Una lacrima solca il viso di Catalina Sandino Moreno e prima di toccare terra si trasforma in una pallottola.

John Woo è tornato, con il suo stile inconfondibile (non scalfito dai 77 anni d'età), capace di unire il lirismo alla violenza estrema.

L'incipit del suo nuovo film, Silent Night, è straordinario: maglione natalizio con renna annessa, Joel Kinnaman, mani insanguinate, corre trafelato per la strada.
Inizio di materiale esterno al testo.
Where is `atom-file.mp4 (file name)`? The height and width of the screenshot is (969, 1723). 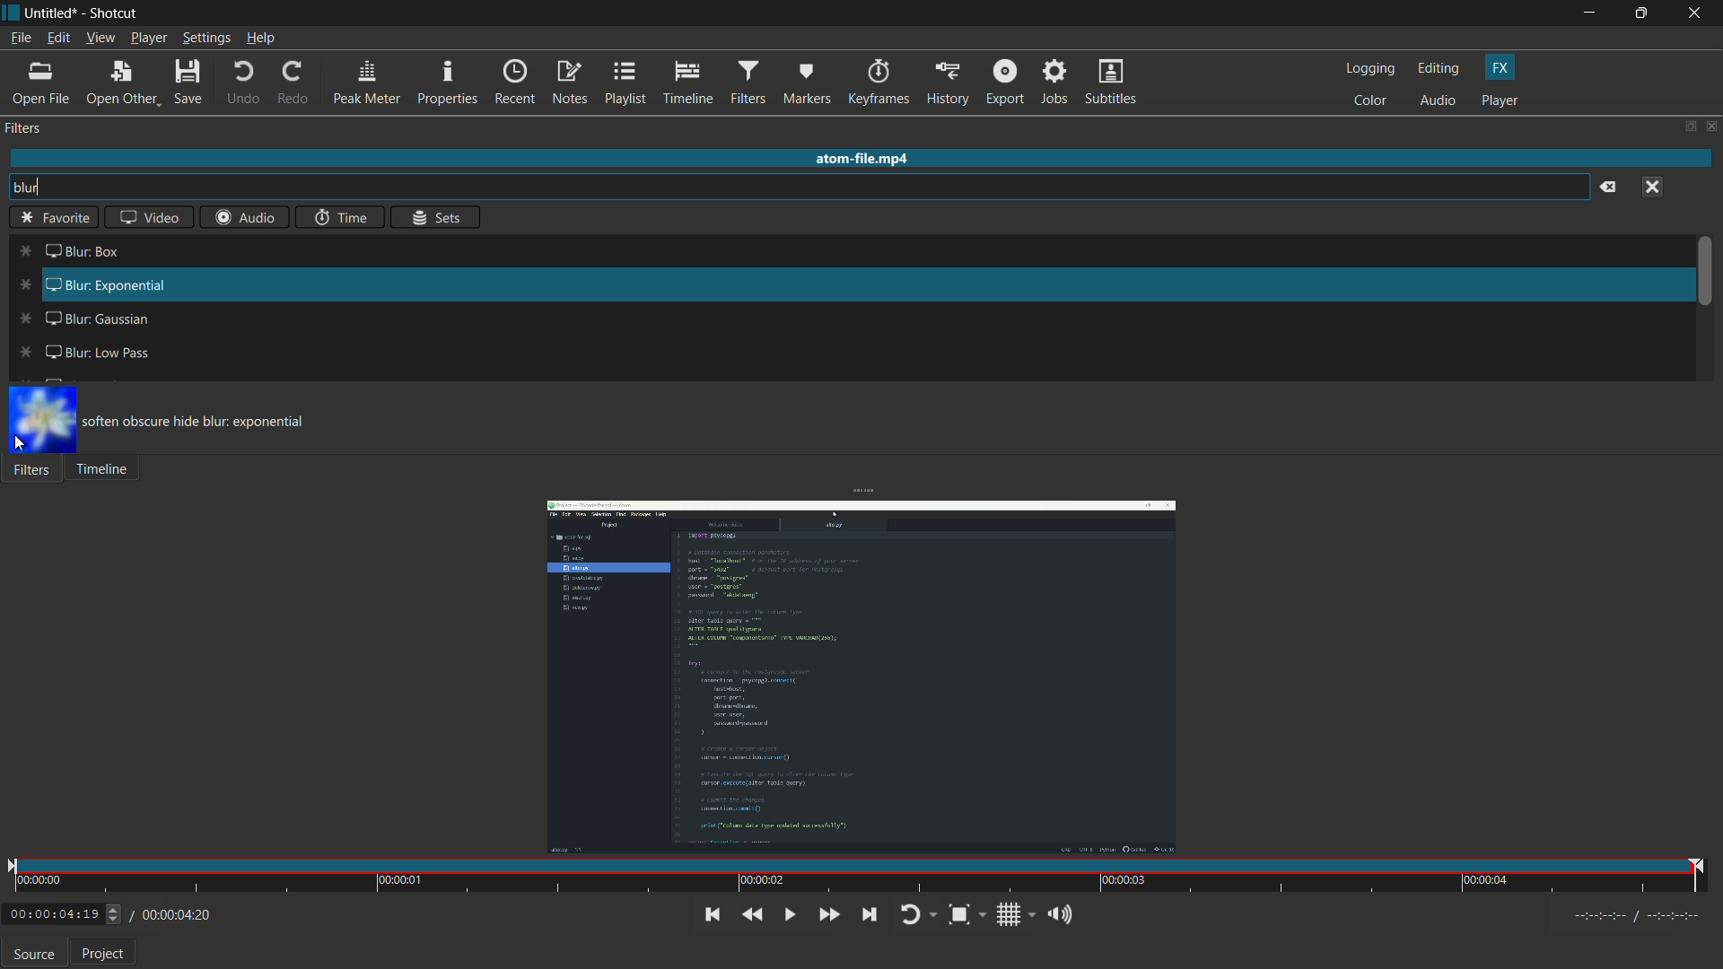
atom-file.mp4 (file name) is located at coordinates (862, 156).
Sta scappando o sta rincorrendo qualcuno, qualcosa?

Revenge movie dalla struttura canonica, action senza esclusione di colpi, il film del regista hongkonghese – che torna a girare negli States 20 anni dopo Paycheck – sorprende però per una scelta, se non totalmente rivoluzionaria, quantomeno coraggiosa e in controtendenza rispetto ai canoni del genere: dopo l'inseguimento iniziale, il protagonista viene colpito da una pallottola alla gola. Non muore, ma dopo il ricovero resta muto: ecco, Silent Night – titolo che si rifà al giorno in cui tutto inizia e a quello in cui tutto si conclude (la Vigilia di Natale in cui si compie la tragedia e quella dell’anno successivo, che chiude il percorso di vendetta del protagonista) – è un film totalmente “muto”, privo di dialoghi, dove a farla da padrone sono le immagini e i suoni di contorno.

È la scommessa (vinta) del regista di Hard Boiled e Face/Off, che esalta così in questo modo le numerose sequenze di inseguimenti e sparatorie, ma non dimentica gli aspetti più atroci e strazianti, anche commoventi, dell’intera vicenda.

Il personaggio di Kinnaman esce dall’ospedale e, noi con lui, incominciamo a capire il perché di quell’inseguimento iniziale: la sua vita, e quella della compagna, è stata travolta dalla fatalità, da una pallottola vagante durante una sparatoria tra gang che ha colpito il loro bambino mentre giocava in giardino.

Tornare indietro è impossibile, la ragione dice questo, ma la mente dell’uomo è ormai settata solo su uno scopo, quello della vendetta. E, per questo, perderà anche tutto il resto.